Selain itu menurut Amien Abdullah, bahwa konflik agama jarang ditemukan di Indonesia, karena model keislaman di bangsa ini tidak eksplosif, tetapi lebih historis dan dimensi kulturalnya matang. (Baca : Amien Abdullah, Islam Indonesia lebih Pluralistik,h.70)
Memang benar dimensi kultural yang mengakar begitu kuat, menjadi salah satu kekuatan utama dalam menjalani kehidupan. Seperti di Desa Akeara kecamatan Jailolo Selatan -- sebelum terjadi konflik, Hal ini saya menyaksikan kala itu dalam konteks saling menghormati aktivitas beribadah pun tetap berlangsung dengan baik.
Begitu pun seperti semangat gotong royong membangun tempat ibadah; baik Masjid maupun Gereja masyarakat saling bahu membahu menuntaskan. Semangat ini mengacu pada motto daerah Maluku Utara, Marimoi Ngone Futuru yang berarti Bersatu Kita Kuat atau Bersatu Kita teguh.
Nah, semangat inilah yang kemudian terjalin begitu kuat, hingga menjadi spirit bagi masyarakat di desa dalam menjalani kehidupan hingga saat ini. Karena semangat inilah, walaupun berbeda keyakinan, rasa persaudaraan tetap terjalin antara kami.
Hingga pada perayaan hari besar keagamaan, kami sering berbagi seperti idul fitri maupun idul adha, kami diberi ayam maupun sayur-sayuran, begitu pun sebaliknya pada perayaan natal oleh para tetangga.
Ini merupakan contoh nyata, bahwa menjunjung tinggi toleransi beragama, mendatangkan manfaat yang sangat besar ketimbang membangun sentimen sosial yang berdampak pada merenggangnya silahturahmi antara agama.
Memang potensi konflik yang paling berbahaya adalah agama, sehingga kepentingan-kepentingan tertentu yang terkadang dibalut persoalan agama, seharusnya menjadi musuh bersama yang patut kita lawan, agar toleransi keberagaman yang terjalin berpuluh-puluh tahun tetap terjaga dengan baik.
Saya termasuk orang yang paling menentang pada kelompok, atau organisasi keagamaan -- mengusung semangat beragama yang terkadang berlebihan. Berlebihan di sini dalam arti memunculkan sentimen antar agama, olehnya itu dalam wacana keagamaan di media sosial yang menjurus pada hal-hal yang memicu konflik beragama, terkadang dengan frontal saya memprotes.
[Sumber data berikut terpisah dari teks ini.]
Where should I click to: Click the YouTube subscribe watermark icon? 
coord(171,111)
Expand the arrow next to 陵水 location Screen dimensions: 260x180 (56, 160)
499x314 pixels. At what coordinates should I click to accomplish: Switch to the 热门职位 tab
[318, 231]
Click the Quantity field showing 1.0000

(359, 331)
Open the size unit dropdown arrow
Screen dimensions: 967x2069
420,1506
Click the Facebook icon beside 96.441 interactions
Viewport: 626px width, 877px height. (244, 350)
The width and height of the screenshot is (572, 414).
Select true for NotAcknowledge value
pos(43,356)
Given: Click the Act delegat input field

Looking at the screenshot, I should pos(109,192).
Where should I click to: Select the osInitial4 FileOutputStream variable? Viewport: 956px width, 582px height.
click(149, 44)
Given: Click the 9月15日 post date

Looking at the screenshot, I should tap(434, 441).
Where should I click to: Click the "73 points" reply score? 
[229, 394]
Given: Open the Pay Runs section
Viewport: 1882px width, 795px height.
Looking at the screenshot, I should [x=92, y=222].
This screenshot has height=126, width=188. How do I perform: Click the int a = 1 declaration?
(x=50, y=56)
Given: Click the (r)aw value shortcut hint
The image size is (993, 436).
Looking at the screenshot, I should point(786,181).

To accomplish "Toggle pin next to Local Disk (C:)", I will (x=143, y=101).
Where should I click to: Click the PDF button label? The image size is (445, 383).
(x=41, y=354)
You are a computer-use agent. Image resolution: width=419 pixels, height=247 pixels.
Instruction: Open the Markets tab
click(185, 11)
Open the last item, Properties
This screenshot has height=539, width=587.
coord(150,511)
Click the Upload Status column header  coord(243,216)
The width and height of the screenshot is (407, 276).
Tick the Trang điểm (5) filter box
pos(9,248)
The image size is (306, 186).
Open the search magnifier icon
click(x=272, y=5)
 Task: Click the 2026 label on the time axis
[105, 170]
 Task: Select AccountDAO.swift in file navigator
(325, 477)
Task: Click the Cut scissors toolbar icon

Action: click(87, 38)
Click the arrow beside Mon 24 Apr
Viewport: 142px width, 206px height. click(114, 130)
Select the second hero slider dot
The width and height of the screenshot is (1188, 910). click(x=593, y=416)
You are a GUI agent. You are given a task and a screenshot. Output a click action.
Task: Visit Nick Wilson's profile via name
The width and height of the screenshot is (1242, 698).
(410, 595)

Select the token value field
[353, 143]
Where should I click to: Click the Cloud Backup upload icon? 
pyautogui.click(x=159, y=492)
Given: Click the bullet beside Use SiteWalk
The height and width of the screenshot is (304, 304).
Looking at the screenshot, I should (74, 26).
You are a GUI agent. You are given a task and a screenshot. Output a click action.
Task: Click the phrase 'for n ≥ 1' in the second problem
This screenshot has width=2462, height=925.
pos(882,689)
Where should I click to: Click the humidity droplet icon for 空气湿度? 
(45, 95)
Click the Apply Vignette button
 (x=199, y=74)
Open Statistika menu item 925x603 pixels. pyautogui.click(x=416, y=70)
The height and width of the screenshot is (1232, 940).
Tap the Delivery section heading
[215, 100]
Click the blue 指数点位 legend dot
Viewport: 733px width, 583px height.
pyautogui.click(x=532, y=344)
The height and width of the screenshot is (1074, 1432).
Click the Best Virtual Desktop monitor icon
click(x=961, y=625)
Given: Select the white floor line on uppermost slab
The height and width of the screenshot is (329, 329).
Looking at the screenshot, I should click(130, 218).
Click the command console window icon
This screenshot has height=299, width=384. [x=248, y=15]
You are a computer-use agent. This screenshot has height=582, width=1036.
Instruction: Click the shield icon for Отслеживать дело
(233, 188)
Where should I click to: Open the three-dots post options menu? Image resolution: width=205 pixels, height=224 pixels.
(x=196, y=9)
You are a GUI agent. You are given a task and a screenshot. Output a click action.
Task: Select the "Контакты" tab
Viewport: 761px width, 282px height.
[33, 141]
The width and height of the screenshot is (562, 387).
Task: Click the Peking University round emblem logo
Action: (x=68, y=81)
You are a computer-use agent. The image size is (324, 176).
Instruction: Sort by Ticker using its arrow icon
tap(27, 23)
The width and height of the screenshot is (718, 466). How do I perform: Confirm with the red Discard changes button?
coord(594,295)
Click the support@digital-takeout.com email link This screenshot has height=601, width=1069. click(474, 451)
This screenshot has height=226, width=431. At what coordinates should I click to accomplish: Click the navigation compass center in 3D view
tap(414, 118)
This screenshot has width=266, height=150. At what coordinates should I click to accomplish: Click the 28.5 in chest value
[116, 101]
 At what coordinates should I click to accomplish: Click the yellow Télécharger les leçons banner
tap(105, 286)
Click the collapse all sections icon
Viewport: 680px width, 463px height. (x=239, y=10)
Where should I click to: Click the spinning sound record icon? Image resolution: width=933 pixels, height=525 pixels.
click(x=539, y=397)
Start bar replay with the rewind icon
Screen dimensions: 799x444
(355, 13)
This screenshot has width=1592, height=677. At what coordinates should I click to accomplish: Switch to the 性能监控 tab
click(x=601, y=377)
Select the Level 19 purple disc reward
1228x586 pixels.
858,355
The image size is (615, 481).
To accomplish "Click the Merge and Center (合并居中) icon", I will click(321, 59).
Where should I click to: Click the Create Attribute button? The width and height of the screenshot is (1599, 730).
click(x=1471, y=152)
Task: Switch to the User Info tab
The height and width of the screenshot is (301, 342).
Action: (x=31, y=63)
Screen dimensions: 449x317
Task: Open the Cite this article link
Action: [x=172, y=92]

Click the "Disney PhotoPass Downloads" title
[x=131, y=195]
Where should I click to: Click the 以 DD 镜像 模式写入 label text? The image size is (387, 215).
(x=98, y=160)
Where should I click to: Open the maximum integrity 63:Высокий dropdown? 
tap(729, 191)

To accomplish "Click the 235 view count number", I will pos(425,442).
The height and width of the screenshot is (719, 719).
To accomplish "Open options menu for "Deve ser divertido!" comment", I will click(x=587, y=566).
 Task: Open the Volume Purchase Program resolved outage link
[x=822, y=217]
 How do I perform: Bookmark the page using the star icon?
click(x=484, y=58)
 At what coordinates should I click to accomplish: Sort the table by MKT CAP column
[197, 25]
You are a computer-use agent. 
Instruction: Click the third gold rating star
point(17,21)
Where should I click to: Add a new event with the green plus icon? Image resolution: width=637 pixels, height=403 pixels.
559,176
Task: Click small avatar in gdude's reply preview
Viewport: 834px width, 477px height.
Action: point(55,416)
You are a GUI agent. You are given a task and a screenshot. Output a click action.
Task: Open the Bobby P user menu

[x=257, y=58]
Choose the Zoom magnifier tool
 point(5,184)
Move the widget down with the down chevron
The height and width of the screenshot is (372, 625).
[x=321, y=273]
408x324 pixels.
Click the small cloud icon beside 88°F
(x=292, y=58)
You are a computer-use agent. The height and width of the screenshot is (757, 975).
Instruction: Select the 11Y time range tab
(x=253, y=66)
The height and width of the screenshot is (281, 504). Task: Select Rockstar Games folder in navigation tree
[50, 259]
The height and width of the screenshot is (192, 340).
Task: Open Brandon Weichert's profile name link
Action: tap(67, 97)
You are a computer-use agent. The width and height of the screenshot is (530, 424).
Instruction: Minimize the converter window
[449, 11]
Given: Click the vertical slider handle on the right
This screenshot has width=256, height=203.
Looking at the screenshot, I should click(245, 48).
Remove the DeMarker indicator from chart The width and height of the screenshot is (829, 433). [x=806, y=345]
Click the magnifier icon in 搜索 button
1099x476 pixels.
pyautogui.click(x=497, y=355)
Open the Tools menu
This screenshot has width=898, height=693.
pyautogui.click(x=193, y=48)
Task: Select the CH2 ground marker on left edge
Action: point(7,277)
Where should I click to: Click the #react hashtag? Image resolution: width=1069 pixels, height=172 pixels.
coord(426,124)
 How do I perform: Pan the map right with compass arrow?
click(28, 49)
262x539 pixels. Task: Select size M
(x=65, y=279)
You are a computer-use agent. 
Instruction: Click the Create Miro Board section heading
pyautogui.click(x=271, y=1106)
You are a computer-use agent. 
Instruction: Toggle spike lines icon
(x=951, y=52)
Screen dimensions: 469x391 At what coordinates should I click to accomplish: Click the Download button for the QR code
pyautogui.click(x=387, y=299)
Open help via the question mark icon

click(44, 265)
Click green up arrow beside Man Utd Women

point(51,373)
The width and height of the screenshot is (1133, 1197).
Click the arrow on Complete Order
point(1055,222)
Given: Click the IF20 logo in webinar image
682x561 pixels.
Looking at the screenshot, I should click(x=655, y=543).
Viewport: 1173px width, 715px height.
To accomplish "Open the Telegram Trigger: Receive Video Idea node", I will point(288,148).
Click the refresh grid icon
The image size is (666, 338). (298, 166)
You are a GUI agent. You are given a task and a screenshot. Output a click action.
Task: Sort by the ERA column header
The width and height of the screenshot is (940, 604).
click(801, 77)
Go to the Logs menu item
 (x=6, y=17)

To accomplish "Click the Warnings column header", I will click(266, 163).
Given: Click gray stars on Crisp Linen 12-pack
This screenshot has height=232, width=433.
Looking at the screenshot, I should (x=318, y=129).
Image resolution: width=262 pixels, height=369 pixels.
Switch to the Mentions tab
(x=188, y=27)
Sebab, apa yang saya lakukan dengan mengacu pada pengalaman konflik horizontal yang terjadi pada 1999 silam di Maluku Utara, yang sebetulnya jika dianalisa hanya mendatangkan kerugian bagi masyarakat -- dampaknya sangat nyata, dan mempengaruhi segala sektor kehidupan.
Seperti pada hajatan politik 2018 lalu, di Bacan Kabupaten Halmahera Selatan, kebetulan saat itu istri saya adalah calon anggota legsilatif, dalam melakukan kampanye, hal paling utama yang dilakukan adalah membangun kesadaran politik, untuk menghindari sentimen antar warga, baik muslim maupun non-muslim.
Hal ini dilakukan oleh istri saya, lantaran sebagian besar keluarnya beragama non muslim. Sehingga, rasa kekeluargaan tetap terjaga dengan baik, walaupun berbeda pilihan politik. Karena, terkadang momen politik jika tidak dikelola dengan baik, dapat memutus tali silahturahmi antar keluarga, terlebih berbeda agama.
Sehingga, upaya menjalin keakraban pasca momen politik merupakan suatu keharusan dan mendapat perhatian penuh. Olehnya itu, dalam momentum pemilihan kepala daerah di tahun 2020 walaupun berbeda pilihan politik, kita tetap membangun kesadaran warga, agar tidak terjadi konflik kepentingan yang menjurus pada hal-hal yang dapat memecah belah persaudaraan, dan mengganggu toleransi beragama.